M. Topolanek a déclaré que les deux pays étaient tomber d’accord sur le fait qu’ils accepteraient probablement le déploiement sur leur territoire du système de défense antimissile américain.

Cette annonce a été faite à l’issue de pourparlers entre MM. Topolanek et Kaczynski.

"nous tentons de mettre en place un système permettant d’échanger des informations et de discuter de cette proposition", a déclaré M. Toplolanek.

"Nous sommes d’accord que les deux pays donnent probablement une réponse positive. Les néogciations commenceront après cela", a- t-il affirmé.

"C’est dans notre intérêt de négocier sur ce problème. C’est dans l’intérêt de nos pays d’accueillir le bouclier antimissile", a souligné le Premier ministre tchèque.

Le Premier ministre polonais a indiqué pour sa part que le bouclier antimissile "ne vise aucun pays normal".

"Dire qu’il a pour but de changer l’équilibre militaire est complètement un malentendu", a affirmé M. Kaczynski.

Washington a proposé le 20 janvier d’établir en République tchèque le système de radar de son bouclier antimissile, et en Pologne ses roquettes d’interception.

Cette base en Pologne s’ajouterait aux deux autres situées en Alaska et en Californie. Des responsables américains ont déclaré que le bouclier avait été conçu pour intercepter les roquettes tirées contre les Etats-Unis depuis le Moyen-Orient ou l’Extrême- Orient.

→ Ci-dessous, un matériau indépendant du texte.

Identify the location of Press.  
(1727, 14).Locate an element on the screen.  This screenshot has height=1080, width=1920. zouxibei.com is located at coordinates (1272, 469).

Selon une enquête récente, 53% des Polonais sont opposés au déploiement des systèmes antimissiles américains dans leur pays.

Réagissant au plan de déploiement de systèmes de défense antimissiles en Europe de l’Est, la Russie avait menacé de se retirer d’un traité sur l’élimination des armes nucléaires à portée courte et moyenne.

Le chef d’Etat major combiné russe Iouri Balouïevski a déclaré jeudi à Washington que la Russie pourrait se retirer unilatéralement du traité de 1987 sur l’élimination des missiles à portée intermédiaire et courte (FNI), si les Etats-Unis commencent à déployer des éléments de son système national de défense antimissile en République tchèque et en Pologne.

Le président polonais Lech Kaczynski a fait savoir vendredi dernier qu’il réagissait "dans le calme" à l’avertissement de la Russie qui s’oppose au projet américain de déploiement d’un bouclier antimissile en Europe de l’Est.

Le bouclier antimissile vise à protéger les Etats-Unis contre d’éventuelles attaques lancées depuis des territoires autres que de celui de la Fédération russe, a expliqué M. Kaczynski, cité par l’agence de presse PAP.